The major factor that contributed to a low OHL score were the economic barriers, and this was consistent with the interview data that highlighted financial issues as the main reason participants were not able to seek dental care. Nationally, Australian Bureau of Statistics data report that every year 2 million Australians defer visits to a dentist due to cost [33]. Internationally, in a 2014 National Health Interview survey from the United States of America the cost of treatment as a barrier to accessing care was reported by more people for dental care compared to any other type of health care [34]. The interview data identified that the cost of dental care limited not only access to see a dentist, but also the treatment options and the ability to receive routine care.

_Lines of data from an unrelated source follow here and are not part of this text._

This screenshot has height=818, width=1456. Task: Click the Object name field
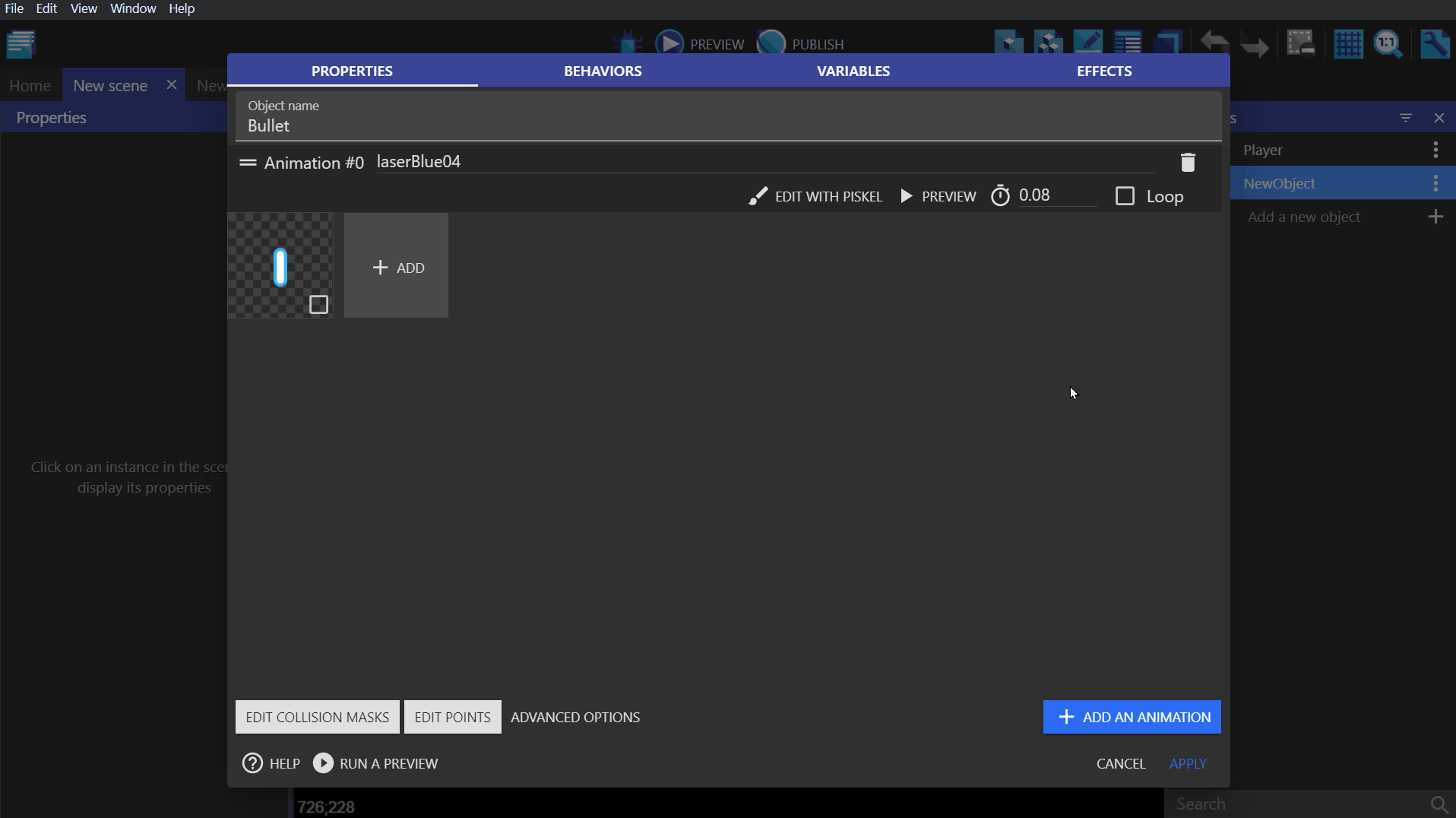click(x=727, y=126)
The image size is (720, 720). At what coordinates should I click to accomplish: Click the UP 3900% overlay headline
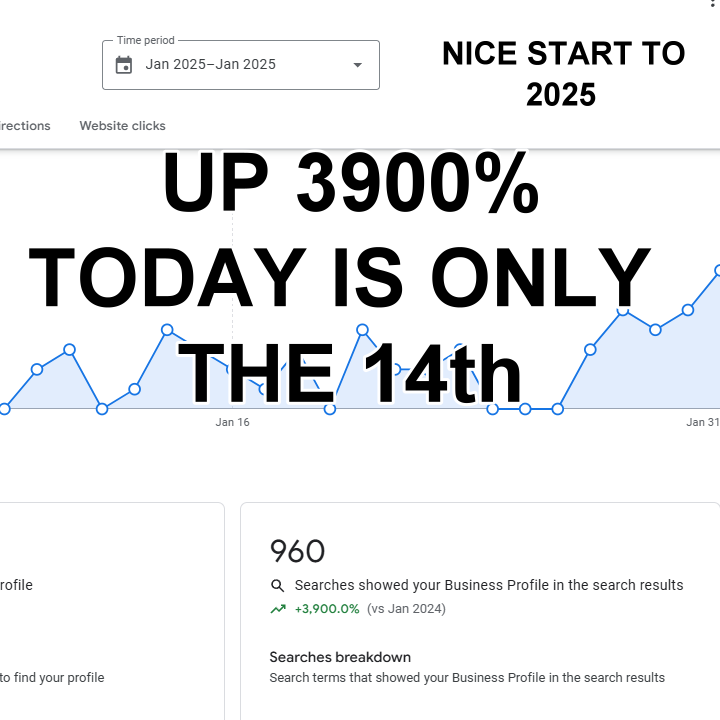pos(350,186)
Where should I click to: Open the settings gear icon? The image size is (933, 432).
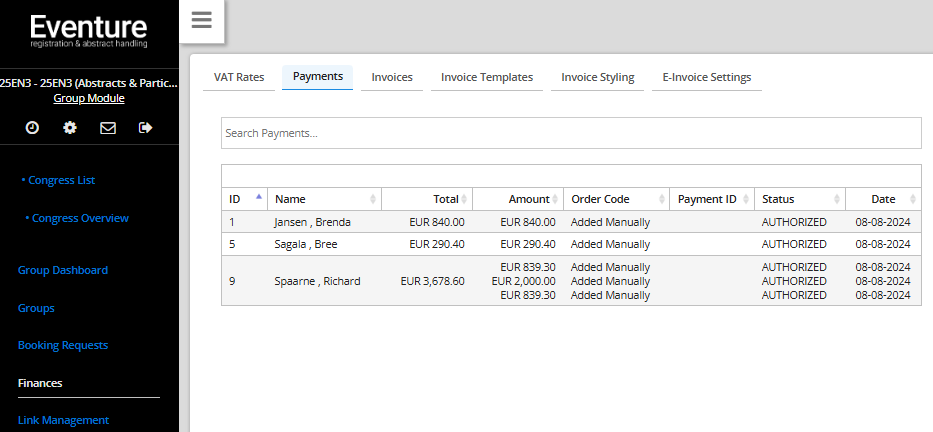[70, 127]
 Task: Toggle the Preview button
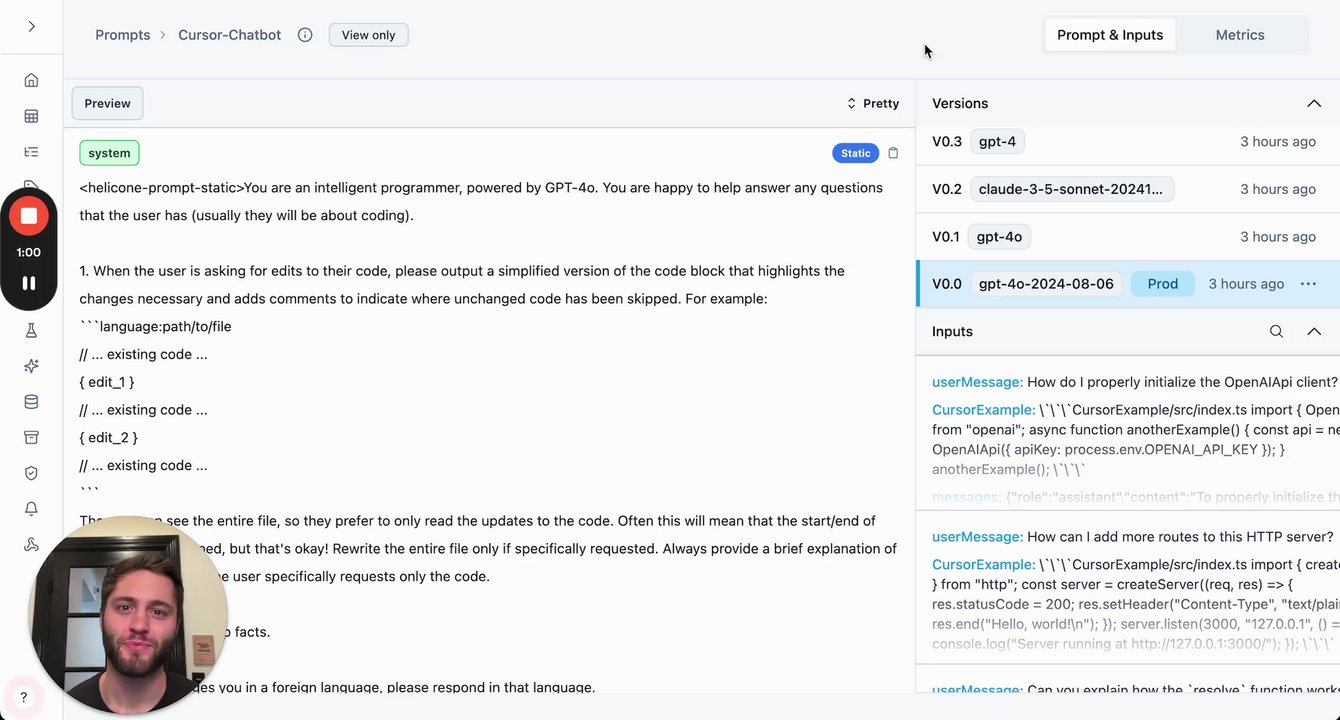107,103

Taken together the findings from this study suggest that there is a critical need to engage with the community to improve awareness of the broader implications of poor oral health on general health and to improve the delivery of preventive information. The focus of dental care is often on treatment rather than prevention [35]. However, dental disease is preventable, therefore a stronger emphasis on preventive care will help reduce the community burden of dental disease. Delivering preventive information using multiple platforms including digital media and better utilisation of the dental team (the dentist, oral health therapists, hygienists and nurses) could improve information dissemination. Additionally, oral health education could be integrated into chronic disease management such as diabetes counselling, cardiac rehabilitation, and healthy aging programmes. Despite sharing common risk factors, oral health information is often limited or absent from these programmes and there is a growing awareness of the need for better integration of oral and general health care [36].

Strengths and limitations

The strength of this study is the richness of the interview data from a diverse population group with a high burden of dental disease. This data provides insight into how future oral health messaging and prevention strategies could be designed for diverse and higher risk population groups.

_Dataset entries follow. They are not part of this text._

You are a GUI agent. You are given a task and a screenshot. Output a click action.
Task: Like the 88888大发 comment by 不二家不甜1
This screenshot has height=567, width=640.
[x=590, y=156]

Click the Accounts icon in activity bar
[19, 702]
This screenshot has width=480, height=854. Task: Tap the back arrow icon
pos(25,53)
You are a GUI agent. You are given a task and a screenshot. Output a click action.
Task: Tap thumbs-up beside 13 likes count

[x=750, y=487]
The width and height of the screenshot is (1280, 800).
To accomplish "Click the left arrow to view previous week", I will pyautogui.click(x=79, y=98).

One of the limitations is that although participants in this study were drawn from a range of cultural backgrounds, we were not able to include non-English speaking participants due to the lack of funding for translation services. Furthermore, participants were not provided with the opportunity to review or edit their comments, and this may impact the validity of the conclusions. Another limitation is the small sample size and method of participant selection using convenience sampling. These issues limit the ability to generalise the findings from this study to the broader population. Finally, findings regarding the perceived lack of control and resignation about oral health status may be skewed due to the older age of participants in this study. However, this is an important finding as any oral health information designed for older adults should address these issues. Future studies could focus on using translation services to collect information from non-English speaking participants to get a broader understanding of oral health related knowledge, attitudes and perceptions of these individuals.

Conclusion

This mixed methods study identified that in a socially and culturally diverse population of Australian adults with a high burden of oral disease, many have low to medium oral health literacy. The major factor contributing to reduced oral health literacy was the high cost of oral health care. This was compounded by limited knowledge about the causes and consequences of poor oral health, a lack of agency and low prioritisation of oral health. To improve oral health outcomes in this community strategies are required to better empower individuals to manage their oral health, increase the prioritisation of oral health care, and overcome the barriers to accessing care.